Forma el mar una azucena blanca. Entramos en su cáliz con los
pies descalzos, cayendo desmandados en las olas. Sus pétalos errantes golpean
nuestro pecho.
Huele a invierno, a cielo matutino.
Tecla galopa salpicando luz y arena.
Sólid, Xaloc y
yo dejamos que el agua nos anegue.
Es un momento en que la paz nos mece y la vida no duele ni
se inquieta.
Ando hasta la orilla y me sumerjo en el espacio duro, gélido y cerrado del pasado. Allí busco a mi
hija, a mis padres, a mi hermano, aquella familia que una vez fuimos y ahora se
enreda entre mis dedos como harapos. De aquello queda el perfume, la abundancia
y una casa vacía y desgarrada.
Pero llegan los perros trotando, húmedos, calados, indomables. Se congregan a mi lado, me inundan, me inspeccionan y lamen, glotones, mis tinieblas. Se sacuden, se secan en mi vestido y sin malicia alguna, levantan una gaviota rezagada.

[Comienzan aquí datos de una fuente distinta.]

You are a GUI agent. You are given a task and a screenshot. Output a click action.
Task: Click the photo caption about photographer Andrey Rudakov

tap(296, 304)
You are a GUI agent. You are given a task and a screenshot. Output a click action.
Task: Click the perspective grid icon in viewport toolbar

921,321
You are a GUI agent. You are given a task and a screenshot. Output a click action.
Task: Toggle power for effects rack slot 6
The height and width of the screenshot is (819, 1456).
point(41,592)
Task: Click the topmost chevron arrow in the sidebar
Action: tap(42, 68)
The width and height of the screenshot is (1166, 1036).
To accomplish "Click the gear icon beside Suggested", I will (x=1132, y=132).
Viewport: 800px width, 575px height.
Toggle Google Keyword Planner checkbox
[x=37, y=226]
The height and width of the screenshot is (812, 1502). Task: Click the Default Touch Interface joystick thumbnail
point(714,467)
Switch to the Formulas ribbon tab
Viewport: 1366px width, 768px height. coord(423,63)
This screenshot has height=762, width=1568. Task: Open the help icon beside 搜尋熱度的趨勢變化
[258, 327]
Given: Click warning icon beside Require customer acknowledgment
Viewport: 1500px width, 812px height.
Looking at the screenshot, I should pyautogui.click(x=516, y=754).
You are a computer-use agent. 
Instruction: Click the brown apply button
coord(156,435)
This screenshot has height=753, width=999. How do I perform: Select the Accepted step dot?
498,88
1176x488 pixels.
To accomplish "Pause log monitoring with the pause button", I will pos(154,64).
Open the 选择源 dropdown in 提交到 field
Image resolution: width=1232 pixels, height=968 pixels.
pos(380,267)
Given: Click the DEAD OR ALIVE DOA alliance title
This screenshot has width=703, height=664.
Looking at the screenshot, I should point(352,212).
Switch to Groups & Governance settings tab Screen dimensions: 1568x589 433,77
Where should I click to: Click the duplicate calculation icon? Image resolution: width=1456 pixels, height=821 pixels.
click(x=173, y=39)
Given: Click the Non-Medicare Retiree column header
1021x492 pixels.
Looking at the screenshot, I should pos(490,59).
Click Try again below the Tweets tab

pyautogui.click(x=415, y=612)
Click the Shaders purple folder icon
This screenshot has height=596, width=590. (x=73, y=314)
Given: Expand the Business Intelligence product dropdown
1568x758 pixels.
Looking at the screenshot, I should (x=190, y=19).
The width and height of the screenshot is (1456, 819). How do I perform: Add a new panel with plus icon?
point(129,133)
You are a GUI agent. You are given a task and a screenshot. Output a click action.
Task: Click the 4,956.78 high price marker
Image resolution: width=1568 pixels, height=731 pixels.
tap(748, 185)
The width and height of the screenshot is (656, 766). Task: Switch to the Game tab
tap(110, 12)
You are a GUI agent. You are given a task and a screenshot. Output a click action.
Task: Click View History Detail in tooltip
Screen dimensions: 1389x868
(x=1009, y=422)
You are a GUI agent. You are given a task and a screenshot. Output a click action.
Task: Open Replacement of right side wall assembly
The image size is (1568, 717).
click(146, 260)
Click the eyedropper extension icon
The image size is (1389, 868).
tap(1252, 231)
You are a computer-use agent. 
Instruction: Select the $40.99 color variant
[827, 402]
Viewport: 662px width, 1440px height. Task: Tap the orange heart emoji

Les hablo y en cada silaba brota la esperanza del ahora. Hundo caricias en sus mantos y nacen primaveras de mis manos.
Ya está la vida dispuesta a latir conmigo, se extiende como una alfombra generosa y fragante.
Les hablo y en cada silaba brota la esperanza del ahora. Hundo caricias en sus mantos y nacen primaveras de mis manos.
Ya está la vida dispuesta a latir conmigo, se extiende como una alfombra generosa y fragante.
Pasó el momento del espanto, tomo aire y respiro porque en nuestro hogar,
el día a día es un espacio sereno y transparente.